**DOCUMENT**
-=-=-

How to Protect Sensitive Financial Data from Ransomware with Next-Gen Cloud Infrastructure

It’s been one year since Equifax and has anything changed?

If you’re in the financial sector chances are your answer to this question is a resounding “No.”

You see, many of the attacks from the past few years, including those against companies like Equifax, Target, Anthem Health, Under Armour, to name a few, stem from vulnerabilities deep within the Linux operating system. Invented back in 1991, Linux is the operating system that runs the lion's share of the world's cloud servers and cyber-attackers have had decades to school up on what are known as "remote code execution exploits" to wreak havoc. 

Remote code execution exploits allow bad actors to tap into what is effectively the central nervous system of a company's cloud infrastructure (which all run on VM technology), execute remote code (read: malware) and then steal or encrypt a company's data, including but not limited to customer addresses, phone numbers, credit card details and perhaps even footsteps, as might be the case with a company such as Uber.

Assuming you're familiar with software container solutions such as Kubernetes, you understand that while these fast, lightweight systems are touted by many as the next major step for cloud infrastructure, they fall far short of delivering the security required to prevent the next major breach. The need for speed and media attention driving their popularity has only led to a false sense of security that I fear may only exacerbate existing systemic vulnerabilities. Recent Kubernetes data breaches at Tesla and Weight Watchers are just two examples of this.

-=-=-

**WHAT TO WORK ON**
a. Reproduce everything in the ransomware article from "Assuming you're familiar" down to "examples of this.".
b. Keep writing the ransomware article, picking up after its final sentence.

**GIVEN MATERIAL**
-=-=-

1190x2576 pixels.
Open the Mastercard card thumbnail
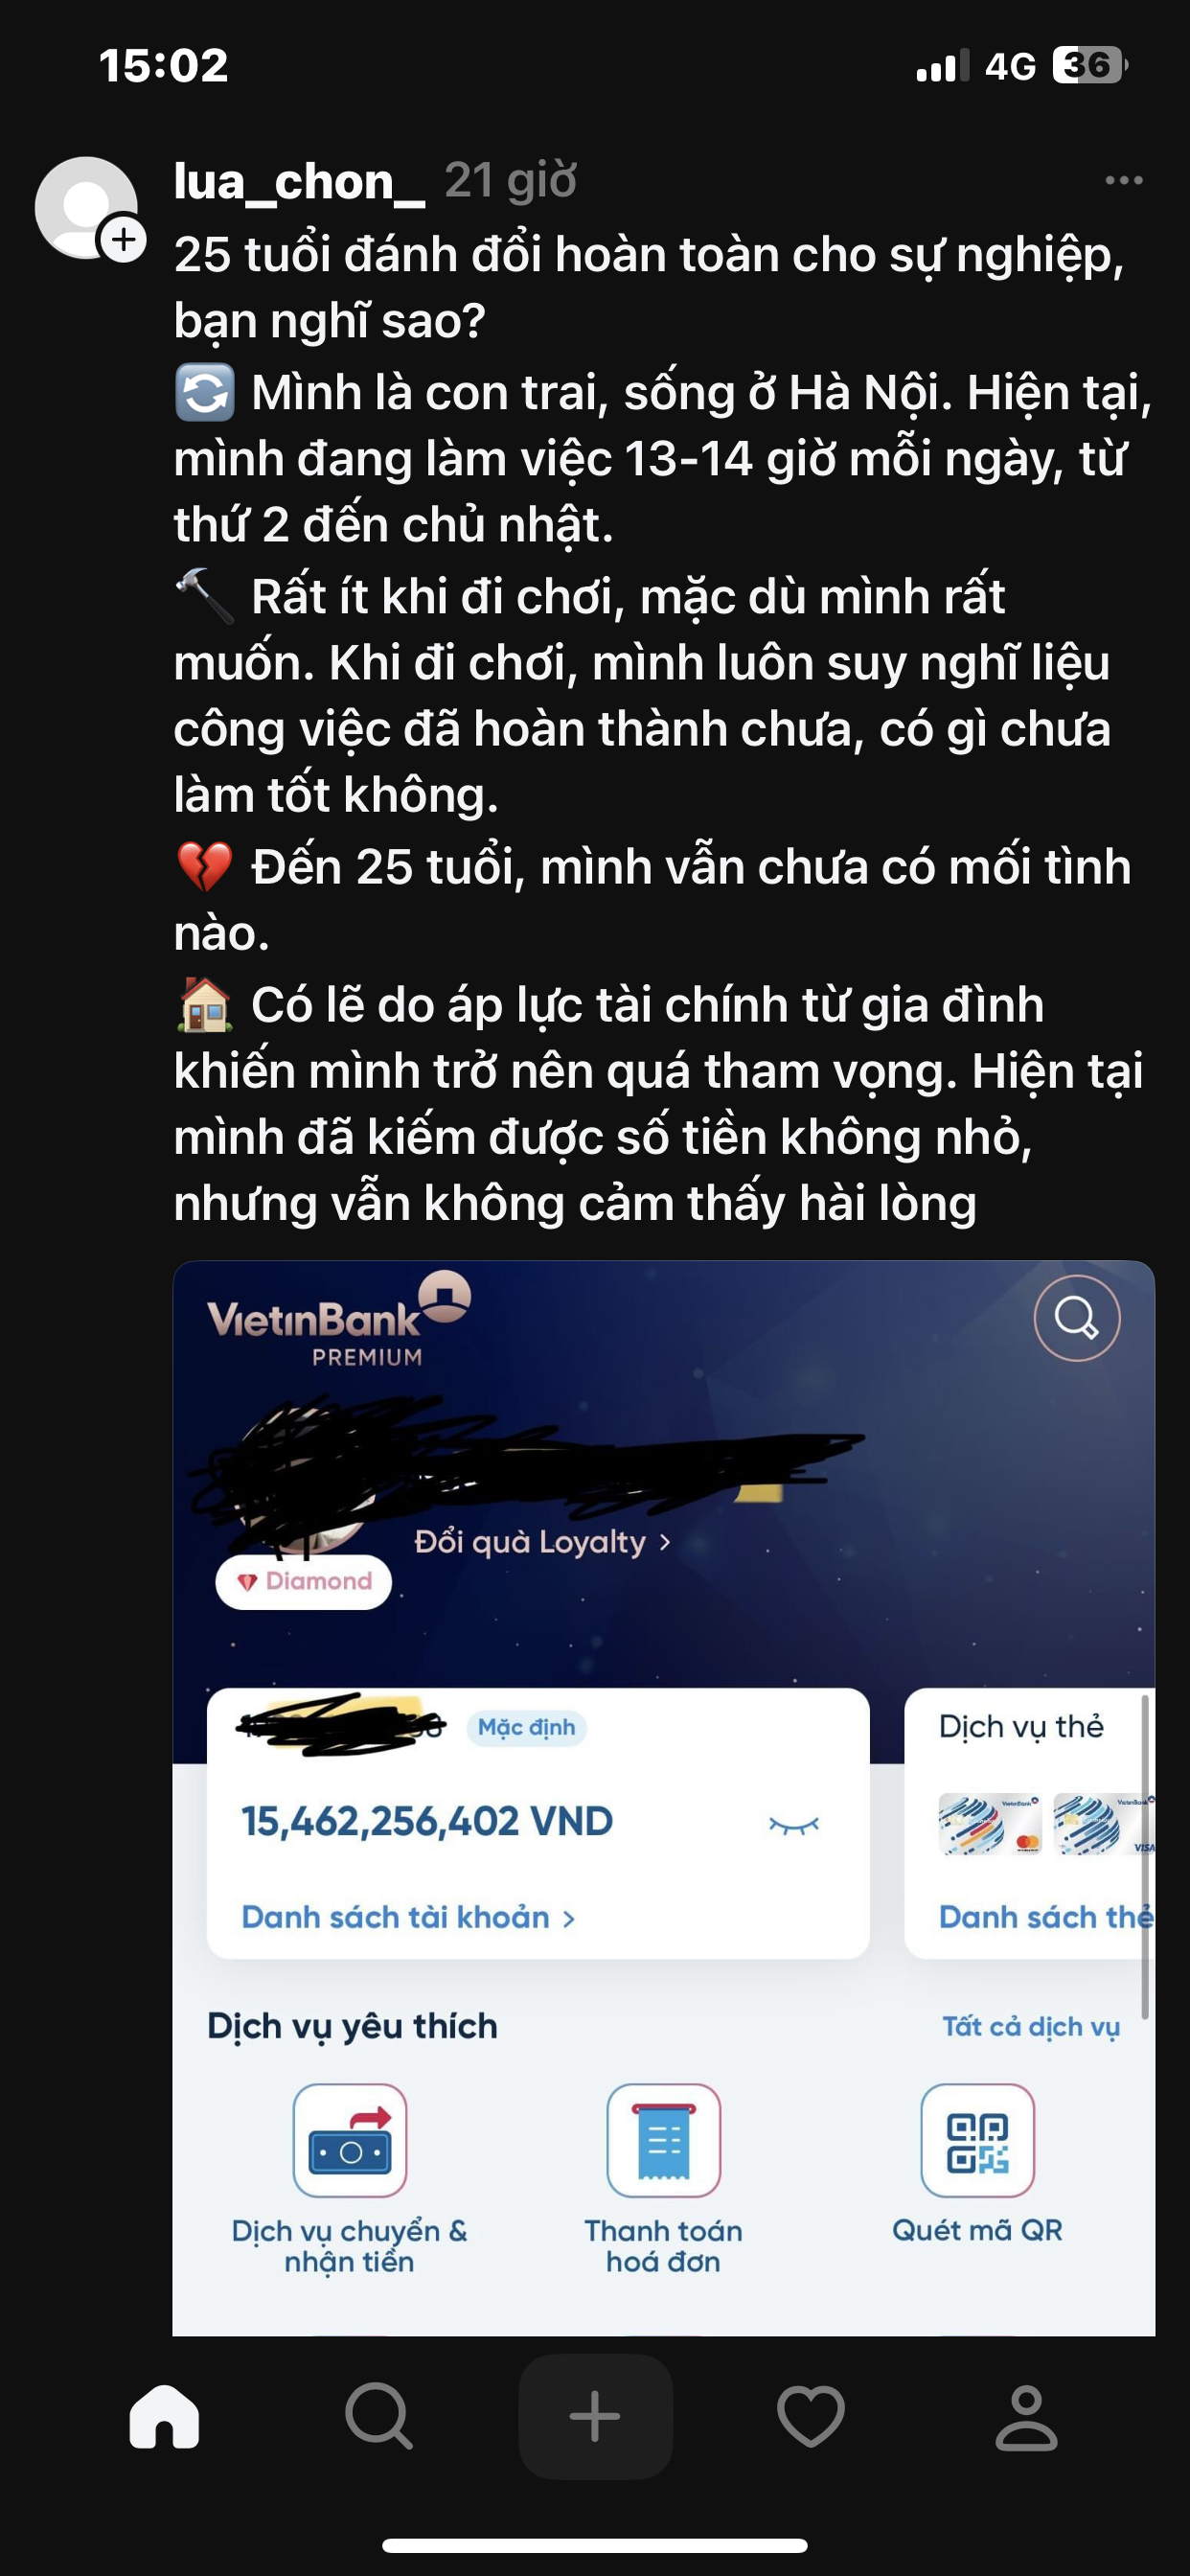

-=-=-

**ANSWERS TO THE EXERCISES**
a.
Assuming you're familiar with software container solutions such as Kubernetes, you understand that while these fast, lightweight systems are touted by many as the next major step for cloud infrastructure, they fall far short of delivering the security required to prevent the next major breach. The need for speed and media attention driving their popularity has only led to a false sense of security that I fear may only exacerbate existing systemic vulnerabilities. Recent Kubernetes data breaches at Tesla and Weight Watchers are just two examples of this.

b.
The Problem with Existing Cloud Infrastructure? Linux.

Whereas the majority of tools today focus on endpoint security (phishing, intrusion detection and mobile device management), companies must recognize a need for more modern server-side operating system architecture than Linux if they truly wish to secure their data and deploy agile systems at the same time.

How do we do this? I believe the answer lies within the benefits of a little-known and often misunderstood technology called the “unikernel.”

Widely considered to be the next generation of cloud infrastructure, a unikernel is an application that has been boiled down to a small, secure, light-weight virtual machine. Typically weighing in at ~30mb in size, unikernels rely on a single-process system, feature no operating system, no users and no shell, rendering ransomware, remote code executions and ‘in memory’ attacks effectively useless. 

Explore A Single-process System

Linux and Windows are both multiple process systems that were designed decades ago and could not envision the cloud environment we live and work in today. 

Unikernels, on the other hand, are single process systems. They only build the necessary functions from the OS in at the time of compilation, rather than during startup. In terms of infrastructure performance and security, this means that not only do unikernels empower servers to run 20-30% faster, they also can not run code that was not intended to run.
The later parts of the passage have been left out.